__WORK TO DO__: Return the lines of the listing below unchanged, beginning at the line that contains "Federal (159, 301)" and stopping after the line that contains "Sheet (668, 164)".
--*--
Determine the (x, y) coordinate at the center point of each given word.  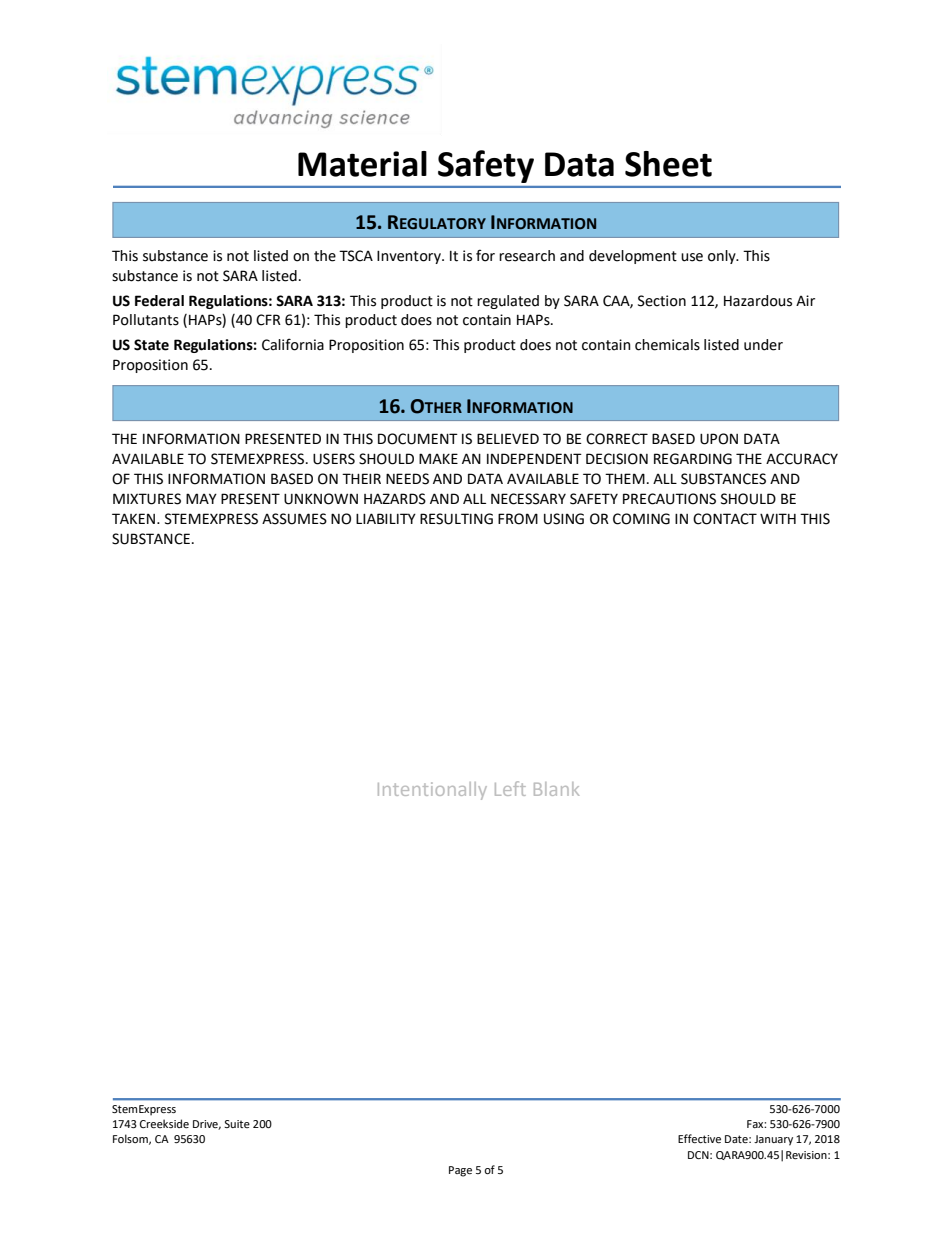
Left (510, 788)
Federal (159, 301)
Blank (556, 789)
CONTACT (725, 519)
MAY (201, 498)
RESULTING (456, 519)
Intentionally (432, 791)
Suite (237, 1124)
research (527, 256)
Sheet (668, 164)
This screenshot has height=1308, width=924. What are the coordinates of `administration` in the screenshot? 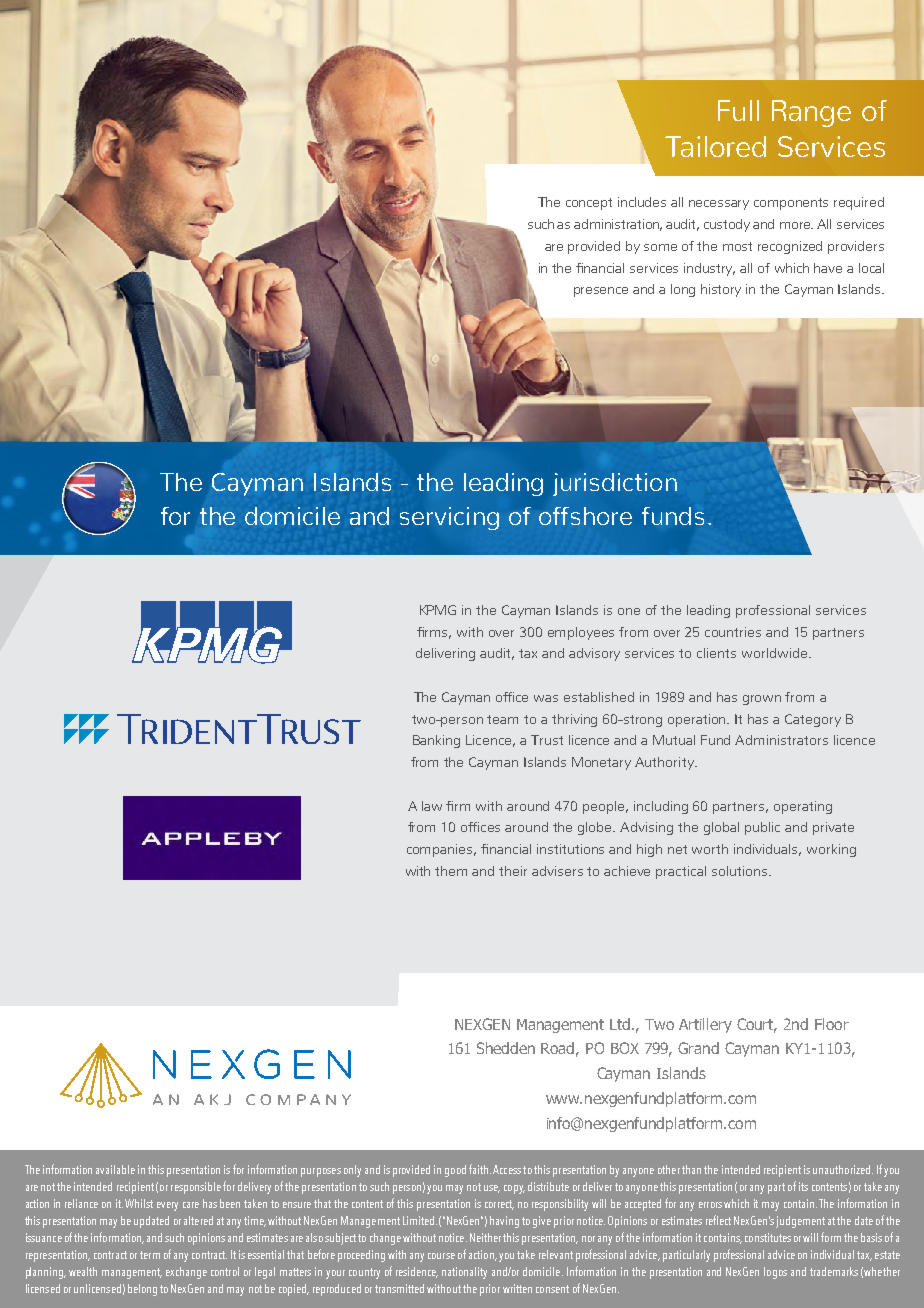 It's located at (618, 225).
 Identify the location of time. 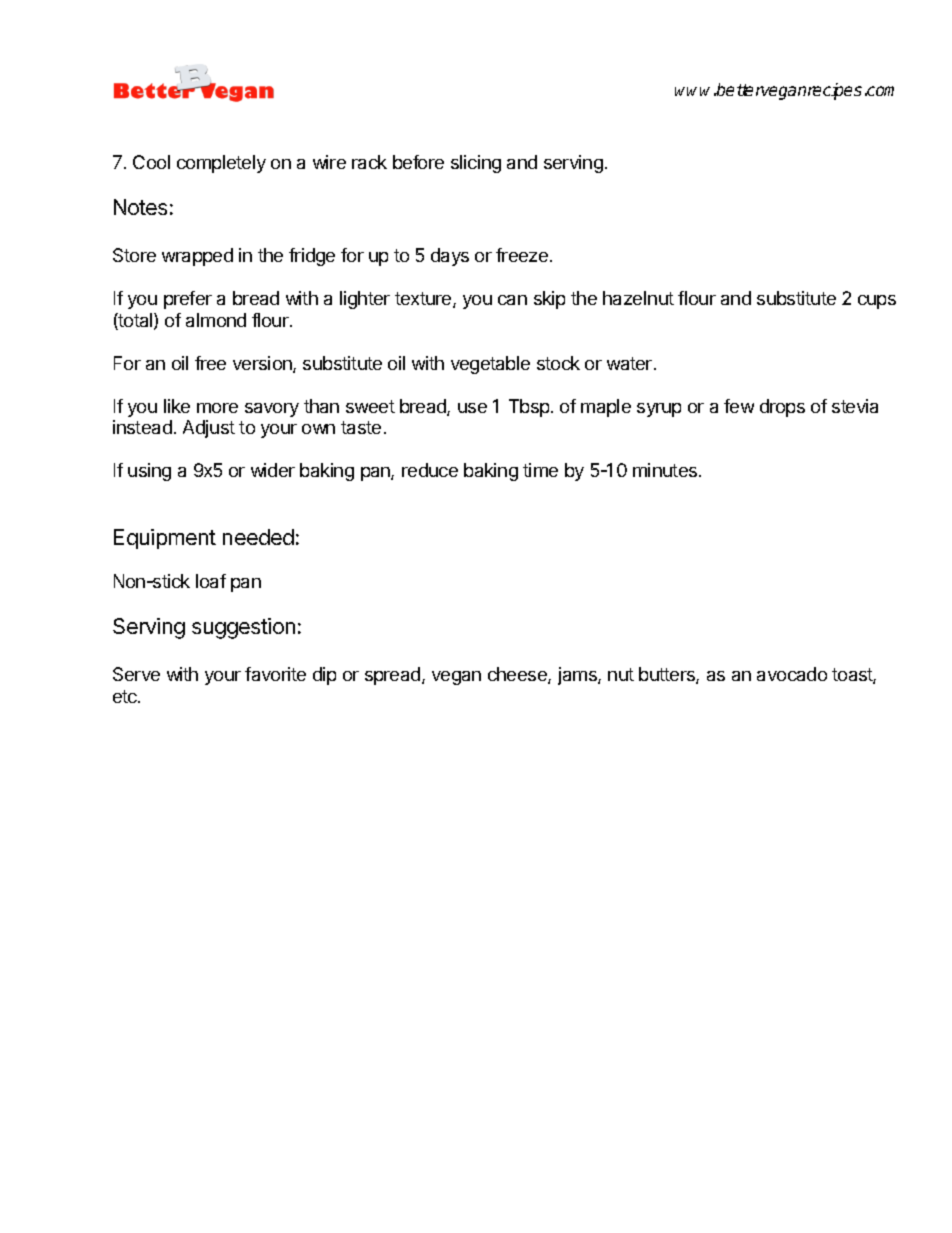
(540, 470).
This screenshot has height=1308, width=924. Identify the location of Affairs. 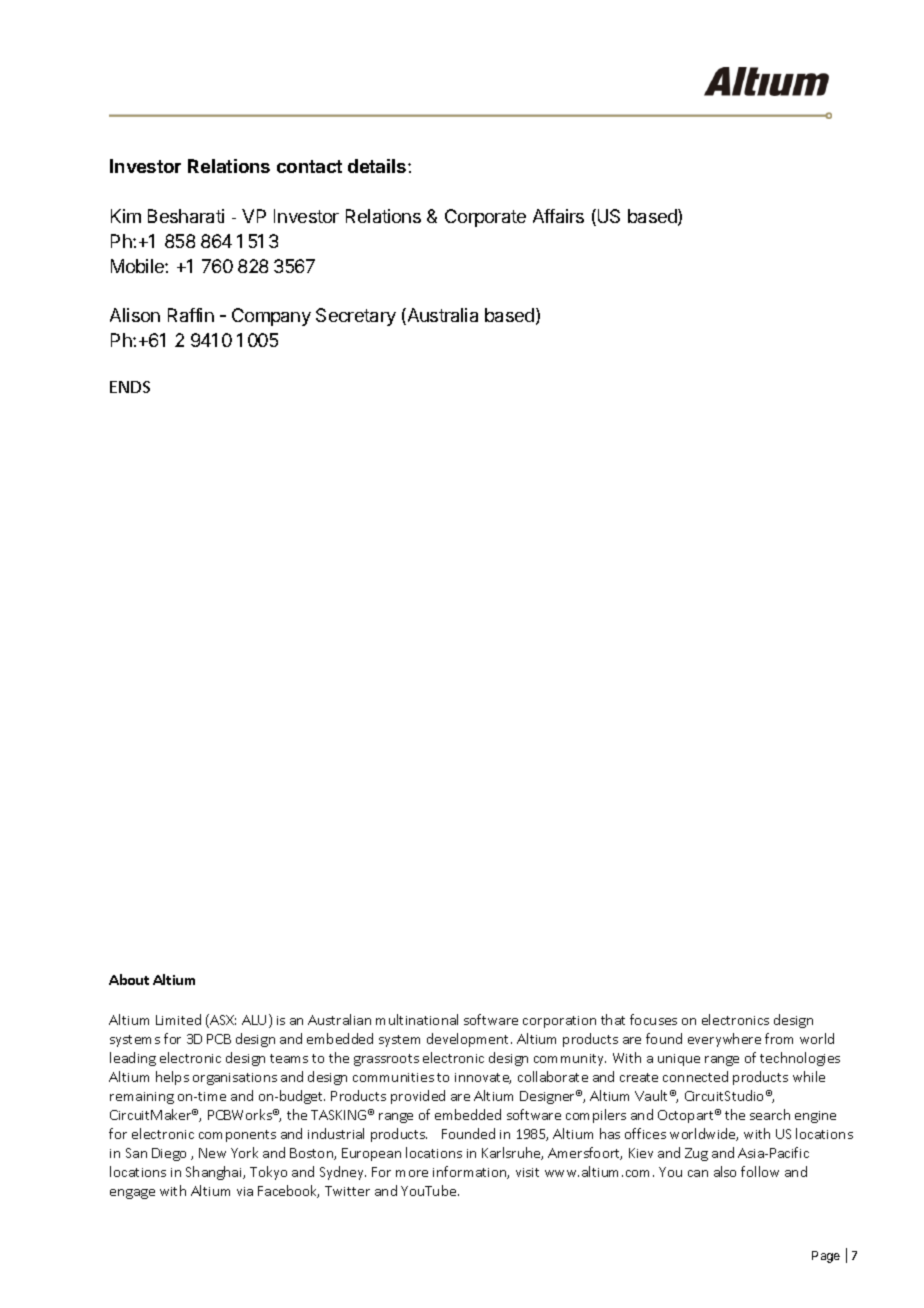
(558, 216).
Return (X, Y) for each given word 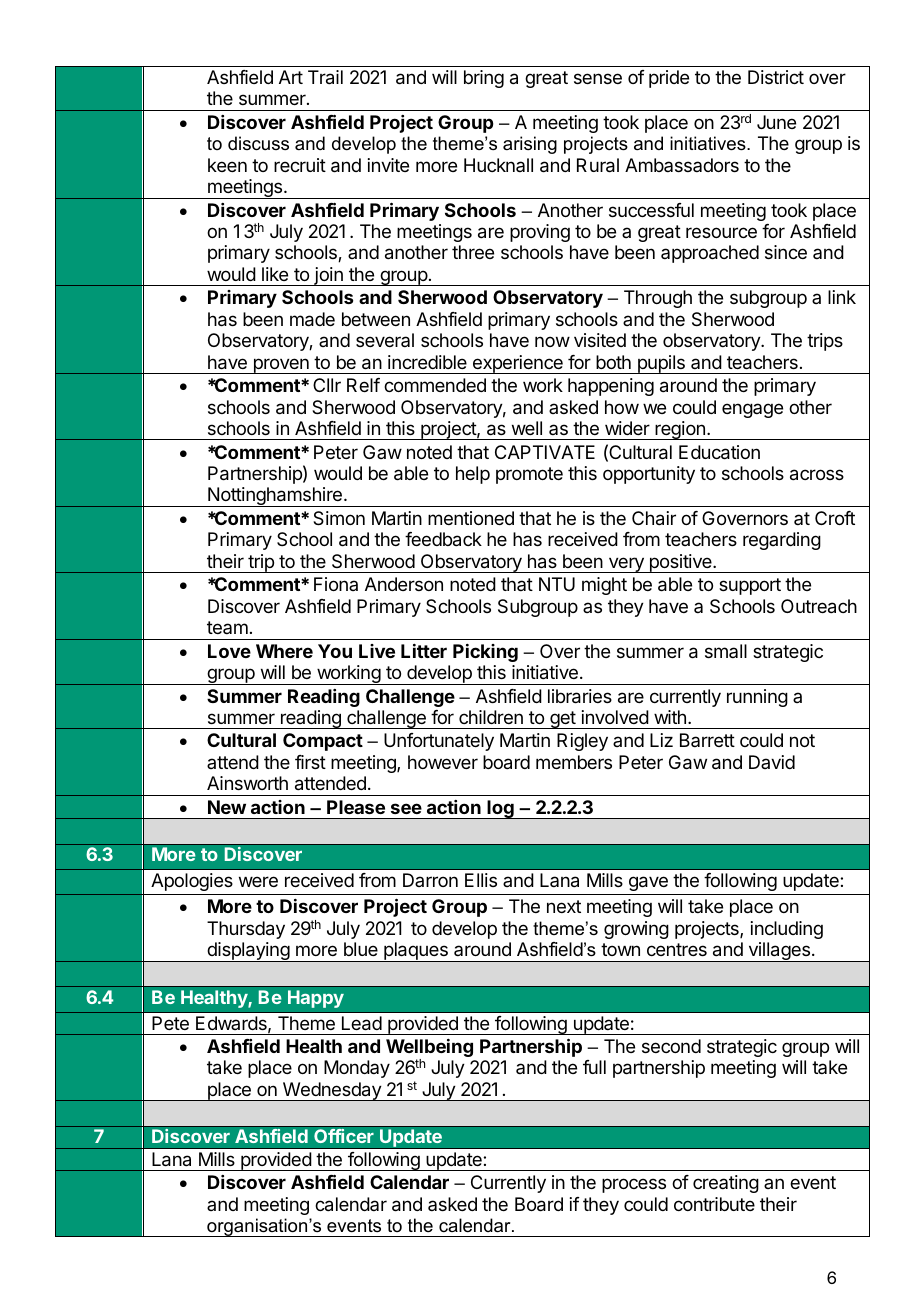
--*--
__OUTPUT FOR THIS EXERCISE__:
Federal (159, 301)
Blank (556, 789)
CONTACT (725, 519)
MAY (201, 498)
RESULTING (456, 519)
Intentionally (432, 791)
Suite (237, 1124)
research (527, 256)
Sheet (668, 164)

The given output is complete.